■ **Assignment**:
For this exercise, the reply is the listing below, reproduced exactly.

■ **Provided records**:
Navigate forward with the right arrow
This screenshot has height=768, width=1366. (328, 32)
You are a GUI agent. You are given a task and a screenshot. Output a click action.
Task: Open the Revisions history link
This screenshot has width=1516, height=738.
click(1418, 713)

■ **Solution to this problem**:
Navigate forward with the right arrow
This screenshot has height=768, width=1366. (328, 32)
You are a GUI agent. You are given a task and a screenshot. Output a click action.
Task: Open the Revisions history link
This screenshot has width=1516, height=738.
click(1418, 713)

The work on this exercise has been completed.